Uganda Revenue Authority (URA) has refuted allegations circulating in the media and raised in Parliament regarding an Shs18.2 billion allocation under “medical expenses” in its proposed 2025/26 budget.
During a parliamentary session, Kabula County MP, Enos Asiimwe, sought clarification on whether the funds were intended for the procurement of medicines or for medical insurance coverage for URA staff.
Responding to the concerns, URA spokesperson Mr. Robert Kalumba dismissed any suggestion that the Authority engages in purchasing medicines, explaining that the budget item had been misinterpreted.
“Let’s not mislead citizens. URA has never been in the business of purchasing medicine,” Kalumba stated in a message shared on X (formerly Twitter).
He further clarified that “the figure in question is allocated for workman’s compensation, motor vehicle insurance, insurance for URA equipment, and physical infrastructure across the country.”
Kalumba also addressed media reports that had suggested URA’s so-called “medicine budget” exceeded that of Mulago National Referral Hospital.
He criticized the publications for failing to verify their claims with URA before publishing.

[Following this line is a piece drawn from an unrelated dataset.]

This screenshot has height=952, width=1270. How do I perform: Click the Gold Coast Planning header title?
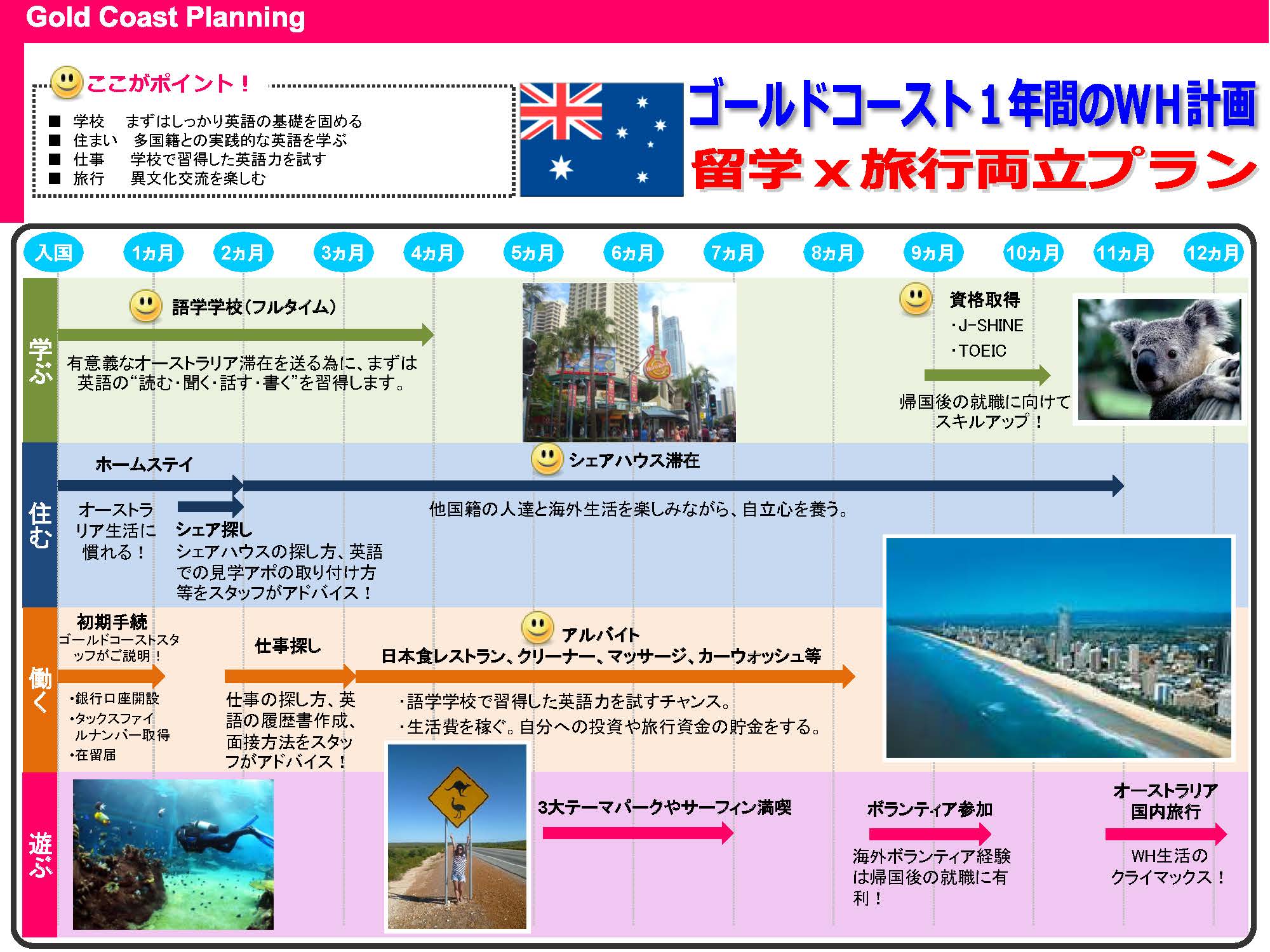(x=166, y=18)
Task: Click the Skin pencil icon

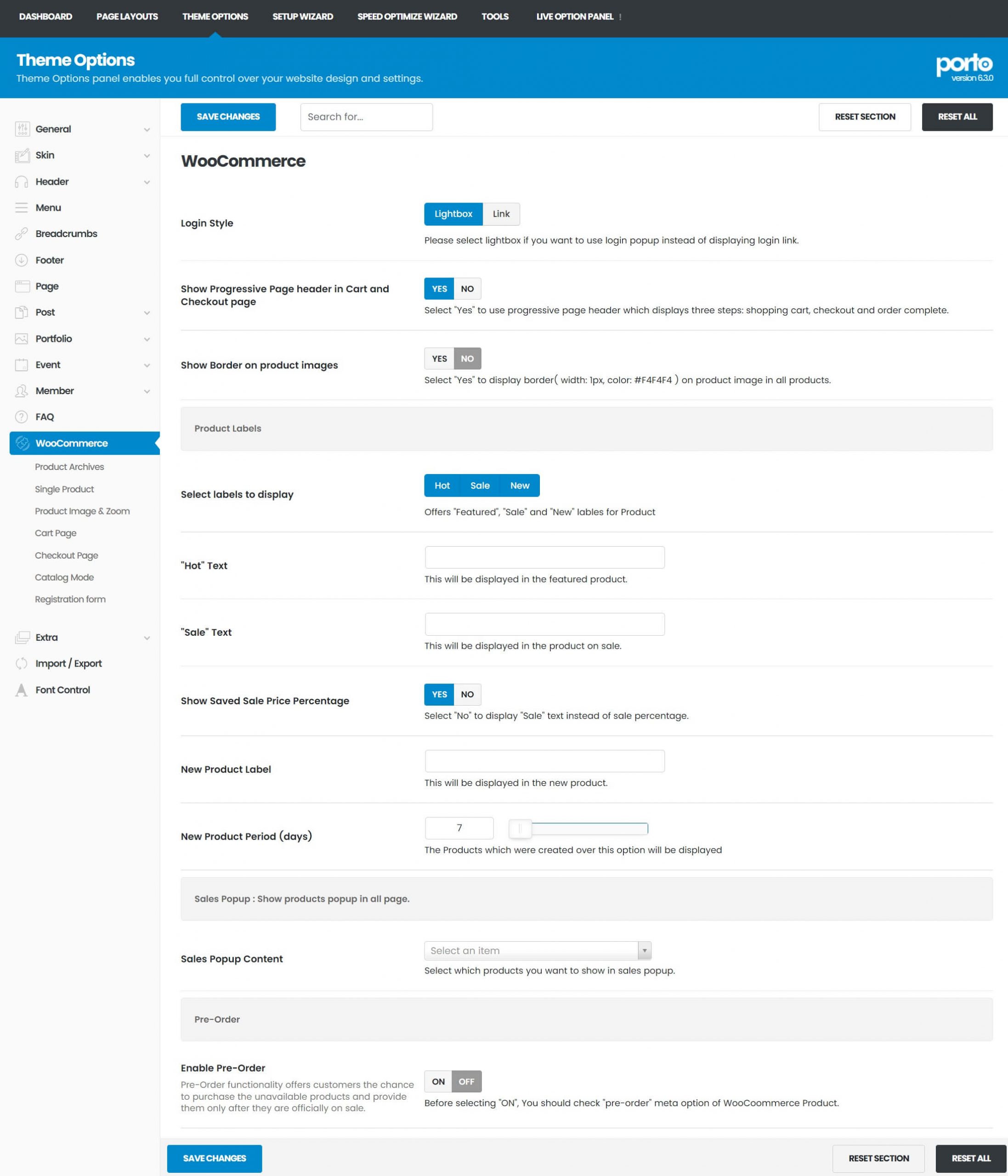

“URA has nothing entitled ‘medicine budget.’ A further check by your team would have revealed that URA does not purchase medicines,” he stated.
According to URA, the confusion appears to have stemmed from the classification of “medical expenses” in the budget documents.
The tax body clarified that the allocation primarily covers staff medical insurance and related welfare provisions, not the purchase of pharmaceuticals or the operation of medical facilities.
Kalumba also raised concerns about misinformation, particularly on social media, where the claims had been widely shared.
URA posted on X, refuting claims that the information being circulated is inaccurate and misleading.
“Please allow us to clarify that the information being shared is incorrect and misleading, especially regarding URA’s expenditure. As such, the comparison made is flawed,” URA stated.
The tax authority further broke down the shs18.2 billion allocated for expenditure:
“We have also clarified with your source (@pwatchug | @centre4policy) that the proposed expenditure is not intended for purchasing medicines, as suggested. Instead, the shs18.2 billion will cover several expenses, including workers’ compensation, motor vehicle insurance for the fleet used to mobilize revenue nationwide, and general insurance for the authority’s equipment and physical infrastructure (buildings) across the country, including at all One Stop Border Points.”
In response to Robert Kalyesubula’s post, URA urged him and the public not to spread misinformation but to help in the fight against fake news.
“We cannot fault you for sharing misinformation, but we kindly ask that you assist us in addressing these misunderstandings,” they concluded.